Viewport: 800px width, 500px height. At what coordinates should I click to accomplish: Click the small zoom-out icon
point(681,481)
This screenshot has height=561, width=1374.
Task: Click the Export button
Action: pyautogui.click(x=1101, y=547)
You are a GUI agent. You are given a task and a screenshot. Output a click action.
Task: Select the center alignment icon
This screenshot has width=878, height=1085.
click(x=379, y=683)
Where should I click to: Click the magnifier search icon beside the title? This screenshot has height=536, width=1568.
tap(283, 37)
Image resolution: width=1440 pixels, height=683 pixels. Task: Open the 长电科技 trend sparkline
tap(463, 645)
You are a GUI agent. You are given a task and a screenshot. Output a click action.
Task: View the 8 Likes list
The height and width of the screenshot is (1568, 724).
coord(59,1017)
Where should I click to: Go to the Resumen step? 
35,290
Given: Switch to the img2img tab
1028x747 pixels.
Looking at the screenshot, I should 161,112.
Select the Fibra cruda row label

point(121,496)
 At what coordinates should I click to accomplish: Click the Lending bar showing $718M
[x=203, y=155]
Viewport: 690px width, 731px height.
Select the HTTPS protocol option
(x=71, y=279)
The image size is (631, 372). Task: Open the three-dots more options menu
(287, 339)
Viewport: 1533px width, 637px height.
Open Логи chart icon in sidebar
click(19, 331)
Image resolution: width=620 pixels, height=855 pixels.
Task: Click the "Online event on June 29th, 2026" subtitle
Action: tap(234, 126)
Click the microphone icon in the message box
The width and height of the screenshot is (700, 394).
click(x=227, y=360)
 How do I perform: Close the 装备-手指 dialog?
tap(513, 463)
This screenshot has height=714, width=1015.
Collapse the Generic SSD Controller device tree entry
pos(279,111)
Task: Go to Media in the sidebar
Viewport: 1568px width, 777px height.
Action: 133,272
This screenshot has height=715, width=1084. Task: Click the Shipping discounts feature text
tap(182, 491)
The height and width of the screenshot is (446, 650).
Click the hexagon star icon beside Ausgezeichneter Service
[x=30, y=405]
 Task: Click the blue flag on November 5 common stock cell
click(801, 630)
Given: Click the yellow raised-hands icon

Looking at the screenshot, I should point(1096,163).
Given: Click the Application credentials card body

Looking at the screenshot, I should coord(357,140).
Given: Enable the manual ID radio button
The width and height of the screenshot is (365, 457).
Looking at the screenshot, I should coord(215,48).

....

:: Brief ::
Would you please repeat, exactly as written, the lines from the one containing "The height and width of the screenshot is (446, 650)." through the end of the listing above, including both, and only those?

:: Answer for the task ::
The height and width of the screenshot is (446, 650).
Click the hexagon star icon beside Ausgezeichneter Service
[x=30, y=405]
 Task: Click the blue flag on November 5 common stock cell
click(801, 630)
Given: Click the yellow raised-hands icon

Looking at the screenshot, I should point(1096,163).
Given: Click the Application credentials card body

Looking at the screenshot, I should coord(357,140).
Given: Enable the manual ID radio button
The width and height of the screenshot is (365, 457).
Looking at the screenshot, I should coord(215,48).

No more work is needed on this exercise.